Israeli President Shimon Peres applauded Iran's pro-reform protesters on Sunday, saying the young should "raise their voice for freedom" _ an explicit message of support from a country that sees itself as most endangered by the hard-line government in Tehran.
Peres, a Nobel peace prize laureate whose duties are largely ceremonial, suggested the protesters could bring down their leaders. Protesters took to the streets after a disputed June 12 presidential election that saw a victory for Mahmoud Ahmadinejad, the incumbent. Ahmadinejad has repeatedly called for Israel's destruction.
"Let the young people raise their voice for freedom, let the Iranian women ... voice their thirst for equality," Peres told a gathering of world Jewish leaders.
If the protests continue, Peres said, "hopefully the poor government will disappear."
Israel believes Iran is developing nuclear weapons that could target Israel _ a charge Iran denies. The Israeli government says it prefers to see Iran's nuclear program stopped through diplomacy, but has not ruled out a military strike.
Israel is also concerned about Iran's close support for two of its most committed enemies, Hezbollah guerrillas in Lebanon and Hamas militants in the Gaza Strip.
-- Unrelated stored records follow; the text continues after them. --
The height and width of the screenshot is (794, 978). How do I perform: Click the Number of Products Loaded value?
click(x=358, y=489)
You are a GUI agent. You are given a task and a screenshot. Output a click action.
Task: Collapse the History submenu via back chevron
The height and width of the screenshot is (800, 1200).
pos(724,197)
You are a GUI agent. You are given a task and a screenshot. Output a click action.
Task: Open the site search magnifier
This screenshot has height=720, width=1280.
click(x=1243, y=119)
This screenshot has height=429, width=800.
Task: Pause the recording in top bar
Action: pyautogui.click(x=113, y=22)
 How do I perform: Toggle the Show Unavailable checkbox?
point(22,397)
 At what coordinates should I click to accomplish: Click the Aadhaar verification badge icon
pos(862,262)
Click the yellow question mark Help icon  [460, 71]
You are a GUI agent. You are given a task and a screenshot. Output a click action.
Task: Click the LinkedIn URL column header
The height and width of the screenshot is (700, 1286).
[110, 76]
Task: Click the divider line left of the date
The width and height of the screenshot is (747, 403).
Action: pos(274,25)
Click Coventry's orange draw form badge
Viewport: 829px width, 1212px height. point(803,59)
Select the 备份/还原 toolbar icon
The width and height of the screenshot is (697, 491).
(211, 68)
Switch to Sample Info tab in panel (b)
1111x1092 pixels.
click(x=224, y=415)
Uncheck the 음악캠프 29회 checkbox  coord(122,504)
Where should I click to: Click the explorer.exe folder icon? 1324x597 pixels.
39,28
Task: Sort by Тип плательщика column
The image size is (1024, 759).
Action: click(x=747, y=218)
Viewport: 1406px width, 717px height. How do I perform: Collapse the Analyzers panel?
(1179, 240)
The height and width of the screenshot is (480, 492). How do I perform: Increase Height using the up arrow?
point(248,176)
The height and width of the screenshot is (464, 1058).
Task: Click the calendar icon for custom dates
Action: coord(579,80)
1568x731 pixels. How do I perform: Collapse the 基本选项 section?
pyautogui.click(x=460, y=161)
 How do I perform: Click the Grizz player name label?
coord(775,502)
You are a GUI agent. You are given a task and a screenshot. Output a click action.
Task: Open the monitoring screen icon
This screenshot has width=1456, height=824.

Israeli officials have said little so far about the Iranian protest movement, which has topped news broadcasts here since demonstrations erupted more than a week ago. Initially, officials here indicated they saw little difference between Ahmadinejad and his rival, Mir Hossein Mousavi, who asserts he won the election. Ahmadinejad has made verbal assaults on Israel a centerpiece of his rhetoric and has also called the Holocaust a "myth."